Extracted text:
■ ■ ■ ■
# A space is Hausdorff iff the diagonal is closed [duplicate]

Let X be a topological space. Prove that X is a T2-space if and only if $A = \{ (x,x) : x \in X \}$ is closed in $X \times X$.

I've been able to prove first part of the result but not the converse.

For the first part,

We have X is T2. hence X x X is also T2. Hence X x X is T1.

Then for any z belonging to A and y not belonging A, there exist an open set U in X x X such that y belongs to U but z doesn't belong to U.

Hence for every z belonging to A and for a fixed y not belonging to A , there exists an open set V(y) in X x X such that "V(y) intersection A" is empty.

hence (X x X) - A = Union of all V(y)'s such that y doesn't belong to A.
■ ■ ■ ■
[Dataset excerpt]
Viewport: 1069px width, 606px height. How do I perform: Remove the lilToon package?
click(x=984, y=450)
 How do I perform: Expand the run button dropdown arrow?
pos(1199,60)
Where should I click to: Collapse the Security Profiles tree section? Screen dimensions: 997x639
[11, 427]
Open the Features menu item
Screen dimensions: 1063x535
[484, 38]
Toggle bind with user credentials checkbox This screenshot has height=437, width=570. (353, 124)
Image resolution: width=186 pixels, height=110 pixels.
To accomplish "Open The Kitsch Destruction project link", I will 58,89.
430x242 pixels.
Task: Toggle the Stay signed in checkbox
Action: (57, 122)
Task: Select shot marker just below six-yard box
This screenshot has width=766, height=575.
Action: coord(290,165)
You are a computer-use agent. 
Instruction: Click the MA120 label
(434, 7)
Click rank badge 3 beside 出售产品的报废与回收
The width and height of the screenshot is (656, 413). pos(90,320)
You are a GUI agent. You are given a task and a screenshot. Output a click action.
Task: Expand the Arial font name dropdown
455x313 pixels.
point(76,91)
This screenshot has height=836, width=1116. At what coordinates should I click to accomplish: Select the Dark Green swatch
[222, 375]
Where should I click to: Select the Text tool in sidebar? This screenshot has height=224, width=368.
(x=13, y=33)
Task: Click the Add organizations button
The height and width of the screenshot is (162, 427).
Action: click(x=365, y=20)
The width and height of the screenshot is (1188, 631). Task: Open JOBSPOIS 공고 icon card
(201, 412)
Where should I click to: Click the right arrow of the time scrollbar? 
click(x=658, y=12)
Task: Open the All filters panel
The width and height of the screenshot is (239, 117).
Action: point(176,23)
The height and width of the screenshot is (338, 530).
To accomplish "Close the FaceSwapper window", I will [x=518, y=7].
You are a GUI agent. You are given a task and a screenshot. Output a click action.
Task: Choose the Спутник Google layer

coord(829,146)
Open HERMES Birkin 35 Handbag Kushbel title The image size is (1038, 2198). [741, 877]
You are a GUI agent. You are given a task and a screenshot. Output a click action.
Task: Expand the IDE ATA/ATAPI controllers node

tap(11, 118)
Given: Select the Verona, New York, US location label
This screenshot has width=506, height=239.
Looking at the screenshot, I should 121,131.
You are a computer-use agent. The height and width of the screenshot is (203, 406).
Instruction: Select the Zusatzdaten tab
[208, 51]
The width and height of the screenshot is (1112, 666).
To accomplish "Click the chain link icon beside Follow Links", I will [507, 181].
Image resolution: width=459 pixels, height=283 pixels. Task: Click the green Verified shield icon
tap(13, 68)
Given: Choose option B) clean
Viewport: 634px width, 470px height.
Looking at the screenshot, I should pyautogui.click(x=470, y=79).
■ ■ ■ ■
Parts of the exercise:
- a) Summarize the forum post about the Hausdorff property and the closed diagonal in two sentences.
- b) Continue the forum post about the Hausdorff property and the closed diagonal from the point where it stops.

Answers to the tasks:
- a) The post asks for a proof that a topological space X is a T2-space if and only if the diagonal A = {(x,x) : x ∈ X} is closed in X × X. The poster has proved only the first part, not the converse, and sketches that argument through X × X being T2 and therefore T1, ending with (X × X) − A written as the union of open sets V(y) for points y not in A.

- b)
since arbitrary union of open sets is open, hence (X x X) - A is also open in X x X , Implying that A is closed in X x X. ( Is this proof valid ? )

Now how to prove the converse part ?

## marked as duplicate by Najib Idrissi, Community♦Apr 20 '15 at 9:15

your prove is not correct at the part "hence (X x X) - A = Union of all V(y)'s such that y doesn't belong to A.". This question can be solved directly by using the fact that every points have neighbourhood $U_1 \times U_2$ with$U_1,U_2$ is open subset. try to use thit :)